== Segment start ==
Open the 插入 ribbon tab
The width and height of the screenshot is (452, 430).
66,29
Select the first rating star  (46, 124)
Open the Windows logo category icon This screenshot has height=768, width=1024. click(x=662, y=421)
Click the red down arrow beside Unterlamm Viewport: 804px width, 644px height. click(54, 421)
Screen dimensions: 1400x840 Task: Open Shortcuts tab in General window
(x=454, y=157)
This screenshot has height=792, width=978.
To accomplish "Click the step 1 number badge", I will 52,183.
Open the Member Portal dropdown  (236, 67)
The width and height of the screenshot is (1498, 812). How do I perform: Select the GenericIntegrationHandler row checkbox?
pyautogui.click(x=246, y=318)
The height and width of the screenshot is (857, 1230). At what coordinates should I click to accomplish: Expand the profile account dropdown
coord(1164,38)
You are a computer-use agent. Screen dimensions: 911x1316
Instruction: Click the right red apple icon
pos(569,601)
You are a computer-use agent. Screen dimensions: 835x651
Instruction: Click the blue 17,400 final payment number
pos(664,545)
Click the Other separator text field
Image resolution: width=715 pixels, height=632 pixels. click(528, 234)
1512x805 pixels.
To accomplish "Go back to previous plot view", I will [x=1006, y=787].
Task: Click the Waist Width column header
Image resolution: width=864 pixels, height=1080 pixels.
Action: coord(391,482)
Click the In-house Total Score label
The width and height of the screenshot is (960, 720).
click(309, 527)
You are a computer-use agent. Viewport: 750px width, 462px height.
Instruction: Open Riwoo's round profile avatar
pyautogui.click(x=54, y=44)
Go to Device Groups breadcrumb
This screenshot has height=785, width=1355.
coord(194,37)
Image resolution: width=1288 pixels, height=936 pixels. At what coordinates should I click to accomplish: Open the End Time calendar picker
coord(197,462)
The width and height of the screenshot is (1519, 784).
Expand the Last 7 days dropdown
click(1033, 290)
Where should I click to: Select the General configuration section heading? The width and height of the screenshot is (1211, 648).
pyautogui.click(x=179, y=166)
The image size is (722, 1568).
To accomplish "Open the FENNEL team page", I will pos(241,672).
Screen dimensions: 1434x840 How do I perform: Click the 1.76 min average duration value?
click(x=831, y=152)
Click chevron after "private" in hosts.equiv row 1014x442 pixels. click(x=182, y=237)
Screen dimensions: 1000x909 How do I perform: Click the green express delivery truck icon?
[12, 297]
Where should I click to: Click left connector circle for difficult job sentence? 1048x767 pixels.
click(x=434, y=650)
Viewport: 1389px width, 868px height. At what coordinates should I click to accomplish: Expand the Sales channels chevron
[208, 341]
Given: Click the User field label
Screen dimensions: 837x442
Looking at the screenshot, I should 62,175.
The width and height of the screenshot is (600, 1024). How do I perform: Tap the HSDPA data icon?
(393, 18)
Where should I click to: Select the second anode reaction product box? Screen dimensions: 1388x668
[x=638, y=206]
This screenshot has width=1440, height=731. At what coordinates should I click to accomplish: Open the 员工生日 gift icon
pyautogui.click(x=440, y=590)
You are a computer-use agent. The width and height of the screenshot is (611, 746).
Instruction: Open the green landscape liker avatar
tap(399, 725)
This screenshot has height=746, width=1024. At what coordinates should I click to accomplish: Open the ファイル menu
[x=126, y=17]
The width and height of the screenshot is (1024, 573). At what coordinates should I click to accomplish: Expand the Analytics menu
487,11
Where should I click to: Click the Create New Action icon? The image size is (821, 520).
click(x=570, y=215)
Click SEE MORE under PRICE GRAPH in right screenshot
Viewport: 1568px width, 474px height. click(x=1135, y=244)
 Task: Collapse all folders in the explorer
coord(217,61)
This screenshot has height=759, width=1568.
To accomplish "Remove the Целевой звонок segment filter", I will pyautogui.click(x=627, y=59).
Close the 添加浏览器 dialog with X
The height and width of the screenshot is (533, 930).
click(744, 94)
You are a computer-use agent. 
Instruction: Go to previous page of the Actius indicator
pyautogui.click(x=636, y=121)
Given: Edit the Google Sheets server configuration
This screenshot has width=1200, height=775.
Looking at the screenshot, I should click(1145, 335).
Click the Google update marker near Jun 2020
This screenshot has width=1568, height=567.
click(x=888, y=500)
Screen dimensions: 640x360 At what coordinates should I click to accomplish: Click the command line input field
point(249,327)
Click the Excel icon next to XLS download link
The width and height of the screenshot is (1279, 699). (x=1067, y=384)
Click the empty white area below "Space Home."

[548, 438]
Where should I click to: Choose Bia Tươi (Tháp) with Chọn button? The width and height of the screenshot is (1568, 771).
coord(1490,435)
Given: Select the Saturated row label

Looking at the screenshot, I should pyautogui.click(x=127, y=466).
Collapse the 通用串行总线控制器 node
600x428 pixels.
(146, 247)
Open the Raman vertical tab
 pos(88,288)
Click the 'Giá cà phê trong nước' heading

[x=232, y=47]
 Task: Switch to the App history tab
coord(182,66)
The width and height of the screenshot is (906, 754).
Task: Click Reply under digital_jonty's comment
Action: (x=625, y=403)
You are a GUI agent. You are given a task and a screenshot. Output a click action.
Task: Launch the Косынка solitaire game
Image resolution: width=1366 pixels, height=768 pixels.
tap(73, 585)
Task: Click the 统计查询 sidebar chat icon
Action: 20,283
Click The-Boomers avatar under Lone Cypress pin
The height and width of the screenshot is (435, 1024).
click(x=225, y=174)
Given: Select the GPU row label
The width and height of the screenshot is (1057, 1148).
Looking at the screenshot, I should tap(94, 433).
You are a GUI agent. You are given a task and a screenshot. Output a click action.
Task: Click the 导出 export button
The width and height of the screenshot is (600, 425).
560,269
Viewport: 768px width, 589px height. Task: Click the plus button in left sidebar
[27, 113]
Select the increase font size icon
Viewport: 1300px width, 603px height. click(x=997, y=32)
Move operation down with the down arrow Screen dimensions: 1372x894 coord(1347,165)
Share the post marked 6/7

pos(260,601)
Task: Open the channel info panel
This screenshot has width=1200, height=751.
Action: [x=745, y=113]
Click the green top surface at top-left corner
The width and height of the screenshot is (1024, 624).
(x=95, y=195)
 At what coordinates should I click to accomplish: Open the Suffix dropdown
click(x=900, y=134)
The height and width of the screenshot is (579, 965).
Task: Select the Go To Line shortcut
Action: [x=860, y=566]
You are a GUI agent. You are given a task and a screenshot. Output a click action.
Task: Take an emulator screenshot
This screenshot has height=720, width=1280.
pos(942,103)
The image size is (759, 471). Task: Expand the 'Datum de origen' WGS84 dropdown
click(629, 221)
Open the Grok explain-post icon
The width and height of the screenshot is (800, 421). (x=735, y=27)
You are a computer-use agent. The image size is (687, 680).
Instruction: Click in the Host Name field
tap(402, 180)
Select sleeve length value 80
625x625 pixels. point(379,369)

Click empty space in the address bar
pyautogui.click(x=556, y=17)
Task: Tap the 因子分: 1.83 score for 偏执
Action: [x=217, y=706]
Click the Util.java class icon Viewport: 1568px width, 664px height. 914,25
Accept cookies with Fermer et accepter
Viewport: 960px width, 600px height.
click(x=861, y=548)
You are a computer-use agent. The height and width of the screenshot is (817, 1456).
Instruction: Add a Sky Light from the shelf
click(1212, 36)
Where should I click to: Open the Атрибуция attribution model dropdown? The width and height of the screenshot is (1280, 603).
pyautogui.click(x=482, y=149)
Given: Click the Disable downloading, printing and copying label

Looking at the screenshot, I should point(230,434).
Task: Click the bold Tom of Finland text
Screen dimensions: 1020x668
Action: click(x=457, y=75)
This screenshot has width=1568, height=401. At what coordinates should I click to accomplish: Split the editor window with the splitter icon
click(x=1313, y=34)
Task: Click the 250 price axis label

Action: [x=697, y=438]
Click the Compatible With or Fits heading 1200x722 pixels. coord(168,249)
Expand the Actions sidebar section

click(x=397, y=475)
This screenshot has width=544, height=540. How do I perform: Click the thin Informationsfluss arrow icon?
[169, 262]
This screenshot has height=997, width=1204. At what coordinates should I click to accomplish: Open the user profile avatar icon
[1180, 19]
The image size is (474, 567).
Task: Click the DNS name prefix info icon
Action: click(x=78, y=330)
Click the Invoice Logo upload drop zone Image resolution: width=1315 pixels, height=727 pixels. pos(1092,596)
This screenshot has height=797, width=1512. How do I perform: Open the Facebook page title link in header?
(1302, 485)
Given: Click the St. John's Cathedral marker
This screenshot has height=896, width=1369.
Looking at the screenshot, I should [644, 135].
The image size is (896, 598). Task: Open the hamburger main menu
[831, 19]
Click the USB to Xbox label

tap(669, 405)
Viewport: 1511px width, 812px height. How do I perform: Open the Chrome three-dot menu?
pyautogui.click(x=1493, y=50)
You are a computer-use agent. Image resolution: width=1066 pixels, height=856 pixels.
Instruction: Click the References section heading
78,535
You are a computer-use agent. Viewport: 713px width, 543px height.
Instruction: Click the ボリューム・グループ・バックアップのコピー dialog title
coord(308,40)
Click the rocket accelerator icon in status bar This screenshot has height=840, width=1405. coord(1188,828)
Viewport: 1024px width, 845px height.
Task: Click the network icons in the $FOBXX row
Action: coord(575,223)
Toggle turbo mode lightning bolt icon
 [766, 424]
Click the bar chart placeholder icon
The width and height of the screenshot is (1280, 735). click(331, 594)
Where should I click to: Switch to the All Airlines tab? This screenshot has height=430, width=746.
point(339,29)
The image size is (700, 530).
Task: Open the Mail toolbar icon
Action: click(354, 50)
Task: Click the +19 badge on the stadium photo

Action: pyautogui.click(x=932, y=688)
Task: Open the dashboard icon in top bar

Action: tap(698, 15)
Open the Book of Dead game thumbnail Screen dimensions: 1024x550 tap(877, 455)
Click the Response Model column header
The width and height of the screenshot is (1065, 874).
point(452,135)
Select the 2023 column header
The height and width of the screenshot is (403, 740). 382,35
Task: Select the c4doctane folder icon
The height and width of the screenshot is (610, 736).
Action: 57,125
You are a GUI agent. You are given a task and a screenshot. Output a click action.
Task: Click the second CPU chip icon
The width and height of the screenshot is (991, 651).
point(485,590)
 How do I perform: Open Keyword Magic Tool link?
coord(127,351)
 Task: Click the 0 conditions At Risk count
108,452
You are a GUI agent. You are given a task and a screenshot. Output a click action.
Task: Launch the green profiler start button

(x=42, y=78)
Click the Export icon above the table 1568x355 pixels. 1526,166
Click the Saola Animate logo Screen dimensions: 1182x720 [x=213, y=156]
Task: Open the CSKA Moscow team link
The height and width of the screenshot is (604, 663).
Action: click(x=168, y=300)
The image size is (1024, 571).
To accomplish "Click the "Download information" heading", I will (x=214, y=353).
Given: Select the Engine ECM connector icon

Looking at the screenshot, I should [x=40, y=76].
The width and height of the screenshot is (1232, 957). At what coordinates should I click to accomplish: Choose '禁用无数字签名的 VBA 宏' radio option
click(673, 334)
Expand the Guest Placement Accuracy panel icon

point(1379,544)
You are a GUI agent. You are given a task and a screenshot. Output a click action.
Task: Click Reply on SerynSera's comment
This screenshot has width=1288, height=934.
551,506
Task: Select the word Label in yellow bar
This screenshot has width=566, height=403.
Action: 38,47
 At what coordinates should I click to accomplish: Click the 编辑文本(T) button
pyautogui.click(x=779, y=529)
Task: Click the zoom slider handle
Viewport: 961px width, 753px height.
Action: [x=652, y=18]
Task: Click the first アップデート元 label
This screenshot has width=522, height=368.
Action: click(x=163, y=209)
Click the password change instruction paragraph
== Segment end ==
# Your objective:
Quote exactly the stretch of lines above that starts at the first one and ends at the line with "Open the Member", and nothing beyond it.

# The completed task:
Open the 插入 ribbon tab
The width and height of the screenshot is (452, 430).
66,29
Select the first rating star  (46, 124)
Open the Windows logo category icon This screenshot has height=768, width=1024. click(x=662, y=421)
Click the red down arrow beside Unterlamm Viewport: 804px width, 644px height. click(54, 421)
Screen dimensions: 1400x840 Task: Open Shortcuts tab in General window
(x=454, y=157)
This screenshot has height=792, width=978.
To accomplish "Click the step 1 number badge", I will 52,183.
Open the Member Portal dropdown  (236, 67)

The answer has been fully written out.